Solemos llamar “personas discapacitadas” a quienes no se adecuan a nuestros estándares de normalidad y capacidad. Éstos son muy inflexibles en sociedades elitistas, aristocráticas, poco hospitalarias; para ellas son muchísimos los discapacitados. En cambio en sociedades democráticas, populares, inclusivas y hospitalarias, se eliminan barreras, se allanan los montes y se elevan los valles para que todos, o la inmensa mayoría se sientan “capaces”, sujetos, personas.
¿A cuál de estos dos modelos se parece más la Iglesia, nuestro instituto? A veces utilizamos unos baremos de perfección, pureza, santidad, tales que las personas discapacitadas resultan ser mayoría. Otras veces, ocultamos y excluimos a los discapacitados físicos, psicológicos o mentales, para que no interrumpan la armonía y belleza de nuestras celebraciones o actos solemnes. Recuerdo el espectáculo bochornoso de una persona discapacitada que interrumpió una conferencia que yo daba y que fue reducida por la fuerza y expulsada. No tuve la valentía para oponerme públicamente a esa acción. ¡Cuánto me arrepiento! Jesús no actuaría así.

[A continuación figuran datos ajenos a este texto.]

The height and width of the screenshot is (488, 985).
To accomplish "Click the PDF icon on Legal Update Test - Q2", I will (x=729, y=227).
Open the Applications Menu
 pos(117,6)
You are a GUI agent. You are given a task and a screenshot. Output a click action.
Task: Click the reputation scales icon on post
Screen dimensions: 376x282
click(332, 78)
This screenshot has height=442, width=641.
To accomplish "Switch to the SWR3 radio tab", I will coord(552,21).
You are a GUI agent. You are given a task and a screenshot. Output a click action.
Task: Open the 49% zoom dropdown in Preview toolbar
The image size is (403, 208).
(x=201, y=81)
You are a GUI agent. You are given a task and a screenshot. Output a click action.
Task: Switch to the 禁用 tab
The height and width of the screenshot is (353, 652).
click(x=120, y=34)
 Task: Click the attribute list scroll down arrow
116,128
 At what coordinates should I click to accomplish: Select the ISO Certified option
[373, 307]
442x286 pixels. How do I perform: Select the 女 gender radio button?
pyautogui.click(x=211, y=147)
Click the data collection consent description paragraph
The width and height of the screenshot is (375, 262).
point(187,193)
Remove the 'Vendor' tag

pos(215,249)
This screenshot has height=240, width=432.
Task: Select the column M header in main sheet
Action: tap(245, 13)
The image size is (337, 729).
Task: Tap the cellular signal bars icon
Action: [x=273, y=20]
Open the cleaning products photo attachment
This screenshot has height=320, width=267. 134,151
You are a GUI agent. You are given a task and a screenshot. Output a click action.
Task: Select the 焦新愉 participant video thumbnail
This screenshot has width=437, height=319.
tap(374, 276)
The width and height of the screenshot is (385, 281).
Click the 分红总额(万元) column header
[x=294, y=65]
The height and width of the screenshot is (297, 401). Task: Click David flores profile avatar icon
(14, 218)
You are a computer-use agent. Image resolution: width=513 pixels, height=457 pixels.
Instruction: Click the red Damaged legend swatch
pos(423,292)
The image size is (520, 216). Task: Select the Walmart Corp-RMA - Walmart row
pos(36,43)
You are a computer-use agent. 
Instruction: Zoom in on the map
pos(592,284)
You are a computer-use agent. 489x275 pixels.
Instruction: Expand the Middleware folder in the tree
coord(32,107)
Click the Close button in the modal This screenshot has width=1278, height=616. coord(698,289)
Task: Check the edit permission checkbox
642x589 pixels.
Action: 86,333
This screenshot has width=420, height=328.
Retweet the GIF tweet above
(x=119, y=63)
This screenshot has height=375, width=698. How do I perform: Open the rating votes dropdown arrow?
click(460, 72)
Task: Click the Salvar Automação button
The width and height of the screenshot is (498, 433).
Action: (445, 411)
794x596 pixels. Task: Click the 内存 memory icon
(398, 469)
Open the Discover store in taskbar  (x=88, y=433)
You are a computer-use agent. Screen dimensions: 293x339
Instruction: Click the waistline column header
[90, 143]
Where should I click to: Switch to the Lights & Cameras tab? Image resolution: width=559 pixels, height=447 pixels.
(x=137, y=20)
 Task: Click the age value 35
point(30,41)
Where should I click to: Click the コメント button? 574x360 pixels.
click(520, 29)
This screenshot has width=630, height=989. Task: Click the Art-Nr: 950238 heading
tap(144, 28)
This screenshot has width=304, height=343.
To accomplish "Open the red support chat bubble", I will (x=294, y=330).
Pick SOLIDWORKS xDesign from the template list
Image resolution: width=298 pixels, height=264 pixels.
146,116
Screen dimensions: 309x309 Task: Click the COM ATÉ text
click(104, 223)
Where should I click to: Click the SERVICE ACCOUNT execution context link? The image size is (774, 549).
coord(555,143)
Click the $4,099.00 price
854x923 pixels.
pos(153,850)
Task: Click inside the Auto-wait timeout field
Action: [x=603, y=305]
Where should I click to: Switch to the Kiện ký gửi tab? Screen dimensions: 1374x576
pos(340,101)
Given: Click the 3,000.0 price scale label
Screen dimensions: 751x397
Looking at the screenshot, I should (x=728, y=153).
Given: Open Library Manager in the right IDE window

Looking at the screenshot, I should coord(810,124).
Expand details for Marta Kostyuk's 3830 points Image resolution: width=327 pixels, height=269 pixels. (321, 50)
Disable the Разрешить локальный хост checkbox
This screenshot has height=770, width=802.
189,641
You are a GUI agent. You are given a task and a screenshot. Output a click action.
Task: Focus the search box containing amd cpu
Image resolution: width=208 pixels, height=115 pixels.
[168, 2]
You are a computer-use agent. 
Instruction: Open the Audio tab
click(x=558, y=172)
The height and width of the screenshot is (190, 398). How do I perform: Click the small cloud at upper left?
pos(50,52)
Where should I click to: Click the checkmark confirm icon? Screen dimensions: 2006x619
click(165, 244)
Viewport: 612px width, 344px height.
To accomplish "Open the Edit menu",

Hay demasiadas barreras que crean espacios de exclusión en la comunidad cristiana. Mientras la sociedad adapta su legislación a la nueva conciencia de la inclusión, nosotros mantenemos la normativa del siglo pasado, sin modificarla un ápice. ¿Sería una locura la emergencia de un instituto religioso no sólo para la discapacidad, sino donde se acoja a los discapacitados? Hay grupos alternativos que ya lo intentan. Otros prefieren ser y aparecer como grupos de élite. La comunidad del Reino de Dios, que Jesús proclamó y soñó, reconoce que quienes tienen una discapacidad, son también portadores de misteriosos carismas, mucho más importantes para la sociedad o comunidad que los considerados imprescindibles.